(Pixel coordinate grounding data)
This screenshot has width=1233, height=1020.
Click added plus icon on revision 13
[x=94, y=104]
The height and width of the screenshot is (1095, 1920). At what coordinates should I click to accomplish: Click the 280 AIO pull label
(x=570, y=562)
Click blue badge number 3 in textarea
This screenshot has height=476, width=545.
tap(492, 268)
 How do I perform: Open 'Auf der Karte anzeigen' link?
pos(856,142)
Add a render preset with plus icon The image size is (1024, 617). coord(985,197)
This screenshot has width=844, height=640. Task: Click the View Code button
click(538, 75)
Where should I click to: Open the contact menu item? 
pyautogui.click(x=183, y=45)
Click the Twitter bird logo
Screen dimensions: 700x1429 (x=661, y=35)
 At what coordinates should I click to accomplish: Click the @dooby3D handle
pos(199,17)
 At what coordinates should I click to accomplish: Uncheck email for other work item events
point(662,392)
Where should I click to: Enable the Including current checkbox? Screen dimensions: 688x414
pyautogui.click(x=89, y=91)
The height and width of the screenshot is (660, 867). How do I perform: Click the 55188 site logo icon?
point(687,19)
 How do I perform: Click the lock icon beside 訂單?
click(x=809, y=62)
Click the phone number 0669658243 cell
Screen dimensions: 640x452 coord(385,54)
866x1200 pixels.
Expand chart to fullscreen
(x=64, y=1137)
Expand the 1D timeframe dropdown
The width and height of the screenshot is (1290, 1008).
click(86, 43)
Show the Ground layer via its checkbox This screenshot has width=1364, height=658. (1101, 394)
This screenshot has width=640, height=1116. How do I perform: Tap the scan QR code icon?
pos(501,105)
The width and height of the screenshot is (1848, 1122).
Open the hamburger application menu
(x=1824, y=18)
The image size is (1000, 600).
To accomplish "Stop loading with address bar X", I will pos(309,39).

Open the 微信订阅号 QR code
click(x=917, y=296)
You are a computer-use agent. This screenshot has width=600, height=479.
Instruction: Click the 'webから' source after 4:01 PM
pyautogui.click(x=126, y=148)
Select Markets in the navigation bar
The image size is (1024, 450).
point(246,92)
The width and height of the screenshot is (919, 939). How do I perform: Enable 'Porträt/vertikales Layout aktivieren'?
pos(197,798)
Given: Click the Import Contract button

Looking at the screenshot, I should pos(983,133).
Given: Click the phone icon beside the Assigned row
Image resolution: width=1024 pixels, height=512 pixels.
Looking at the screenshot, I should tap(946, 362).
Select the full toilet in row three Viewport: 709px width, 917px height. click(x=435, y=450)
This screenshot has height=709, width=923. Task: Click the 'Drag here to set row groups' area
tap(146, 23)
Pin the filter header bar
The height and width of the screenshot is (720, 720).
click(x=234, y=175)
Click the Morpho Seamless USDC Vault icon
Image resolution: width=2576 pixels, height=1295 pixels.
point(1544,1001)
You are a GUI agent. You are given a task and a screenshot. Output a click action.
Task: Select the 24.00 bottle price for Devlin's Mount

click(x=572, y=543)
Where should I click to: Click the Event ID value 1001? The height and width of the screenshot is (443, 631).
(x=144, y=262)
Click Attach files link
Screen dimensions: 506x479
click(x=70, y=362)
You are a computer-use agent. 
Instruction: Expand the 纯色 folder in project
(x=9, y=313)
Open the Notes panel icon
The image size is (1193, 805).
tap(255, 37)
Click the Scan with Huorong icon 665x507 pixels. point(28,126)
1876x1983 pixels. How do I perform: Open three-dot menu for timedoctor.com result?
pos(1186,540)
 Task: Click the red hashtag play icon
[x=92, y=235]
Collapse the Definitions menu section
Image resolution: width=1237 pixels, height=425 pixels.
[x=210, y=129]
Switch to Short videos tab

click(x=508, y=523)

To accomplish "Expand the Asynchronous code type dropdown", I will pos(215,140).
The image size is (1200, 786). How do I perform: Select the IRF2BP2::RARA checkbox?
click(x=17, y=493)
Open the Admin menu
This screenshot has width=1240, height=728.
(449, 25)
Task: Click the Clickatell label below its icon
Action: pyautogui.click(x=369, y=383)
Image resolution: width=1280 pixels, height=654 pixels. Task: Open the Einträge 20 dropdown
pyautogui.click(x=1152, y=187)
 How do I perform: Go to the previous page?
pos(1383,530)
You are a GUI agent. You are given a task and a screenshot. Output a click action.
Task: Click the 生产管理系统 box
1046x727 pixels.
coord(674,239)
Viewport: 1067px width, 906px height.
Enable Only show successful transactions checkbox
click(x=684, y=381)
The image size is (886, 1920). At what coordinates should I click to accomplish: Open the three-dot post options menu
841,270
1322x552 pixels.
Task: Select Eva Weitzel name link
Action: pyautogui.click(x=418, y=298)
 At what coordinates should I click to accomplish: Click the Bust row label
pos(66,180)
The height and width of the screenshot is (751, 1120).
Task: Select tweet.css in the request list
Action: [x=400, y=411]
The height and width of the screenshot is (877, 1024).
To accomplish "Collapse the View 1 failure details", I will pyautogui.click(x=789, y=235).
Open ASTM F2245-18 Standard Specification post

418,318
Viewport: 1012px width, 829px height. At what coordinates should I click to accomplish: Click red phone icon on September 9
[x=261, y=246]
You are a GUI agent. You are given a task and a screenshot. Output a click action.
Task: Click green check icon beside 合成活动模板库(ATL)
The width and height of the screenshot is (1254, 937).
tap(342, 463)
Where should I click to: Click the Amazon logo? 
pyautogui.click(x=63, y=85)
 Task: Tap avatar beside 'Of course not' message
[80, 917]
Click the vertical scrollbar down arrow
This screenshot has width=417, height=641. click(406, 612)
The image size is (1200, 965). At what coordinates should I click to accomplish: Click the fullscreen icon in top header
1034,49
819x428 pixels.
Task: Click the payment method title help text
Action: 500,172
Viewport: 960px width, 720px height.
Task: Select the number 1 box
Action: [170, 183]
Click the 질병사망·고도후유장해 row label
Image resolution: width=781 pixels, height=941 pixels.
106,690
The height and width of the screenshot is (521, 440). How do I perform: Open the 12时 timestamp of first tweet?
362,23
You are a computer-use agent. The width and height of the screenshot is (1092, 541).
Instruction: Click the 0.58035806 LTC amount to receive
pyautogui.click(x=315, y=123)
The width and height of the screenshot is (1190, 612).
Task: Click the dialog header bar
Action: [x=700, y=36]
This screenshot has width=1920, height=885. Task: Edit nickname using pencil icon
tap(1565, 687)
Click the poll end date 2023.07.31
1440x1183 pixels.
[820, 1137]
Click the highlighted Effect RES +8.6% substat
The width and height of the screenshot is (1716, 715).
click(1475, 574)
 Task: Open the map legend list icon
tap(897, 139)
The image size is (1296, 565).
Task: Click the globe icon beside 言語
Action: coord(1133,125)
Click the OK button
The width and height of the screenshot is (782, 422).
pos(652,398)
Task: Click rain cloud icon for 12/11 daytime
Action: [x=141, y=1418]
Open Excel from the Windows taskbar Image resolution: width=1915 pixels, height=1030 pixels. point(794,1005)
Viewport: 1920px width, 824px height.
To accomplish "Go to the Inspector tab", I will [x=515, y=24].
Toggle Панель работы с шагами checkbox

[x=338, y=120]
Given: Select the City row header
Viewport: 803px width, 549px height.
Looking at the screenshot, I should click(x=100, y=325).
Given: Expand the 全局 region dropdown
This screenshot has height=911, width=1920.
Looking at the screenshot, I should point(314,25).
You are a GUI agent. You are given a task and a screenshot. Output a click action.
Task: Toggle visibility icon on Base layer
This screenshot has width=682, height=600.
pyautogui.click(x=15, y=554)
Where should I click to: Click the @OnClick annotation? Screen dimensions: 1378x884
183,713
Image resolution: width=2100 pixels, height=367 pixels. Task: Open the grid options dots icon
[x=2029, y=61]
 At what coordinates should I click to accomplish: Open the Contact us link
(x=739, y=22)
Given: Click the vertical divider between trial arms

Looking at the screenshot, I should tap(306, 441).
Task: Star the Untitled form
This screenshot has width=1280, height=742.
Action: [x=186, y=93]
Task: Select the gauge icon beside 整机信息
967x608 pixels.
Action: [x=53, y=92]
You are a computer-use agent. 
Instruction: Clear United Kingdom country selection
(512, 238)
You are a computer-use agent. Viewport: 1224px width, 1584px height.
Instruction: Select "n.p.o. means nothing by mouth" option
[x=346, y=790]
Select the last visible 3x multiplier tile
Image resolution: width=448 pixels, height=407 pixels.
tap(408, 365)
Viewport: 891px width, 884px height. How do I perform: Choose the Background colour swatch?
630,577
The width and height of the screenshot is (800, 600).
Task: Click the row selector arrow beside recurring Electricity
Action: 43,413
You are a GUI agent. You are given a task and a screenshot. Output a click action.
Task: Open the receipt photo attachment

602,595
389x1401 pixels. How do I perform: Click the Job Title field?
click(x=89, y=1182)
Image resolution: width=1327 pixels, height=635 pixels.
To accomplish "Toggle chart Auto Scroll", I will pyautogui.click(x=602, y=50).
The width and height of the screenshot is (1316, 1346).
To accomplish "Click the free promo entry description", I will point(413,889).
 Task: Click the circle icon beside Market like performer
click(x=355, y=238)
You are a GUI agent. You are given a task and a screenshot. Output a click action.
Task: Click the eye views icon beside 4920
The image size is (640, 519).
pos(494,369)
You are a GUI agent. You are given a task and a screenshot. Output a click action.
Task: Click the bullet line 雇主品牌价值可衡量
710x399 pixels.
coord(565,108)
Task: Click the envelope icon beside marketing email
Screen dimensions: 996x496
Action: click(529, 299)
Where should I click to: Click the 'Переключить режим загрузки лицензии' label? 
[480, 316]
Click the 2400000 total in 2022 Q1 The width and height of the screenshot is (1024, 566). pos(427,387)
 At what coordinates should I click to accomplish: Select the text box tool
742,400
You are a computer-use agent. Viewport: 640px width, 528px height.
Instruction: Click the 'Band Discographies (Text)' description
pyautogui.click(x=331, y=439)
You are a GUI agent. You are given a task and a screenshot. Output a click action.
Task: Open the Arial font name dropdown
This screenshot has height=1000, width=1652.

# What is required:
Please copy every line from the entries that includes the word "computer".

# Solution:
You are a computer-use agent. This screenshot has width=600, height=479.
You are a computer-use agent. 
You are a computer-use agent. The width and height of the screenshot is (1092, 541).
You are a computer-use agent. 
You are a computer-use agent. Viewport: 1224px width, 1584px height.
You are a computer-use agent. Viewport: 640px width, 528px height.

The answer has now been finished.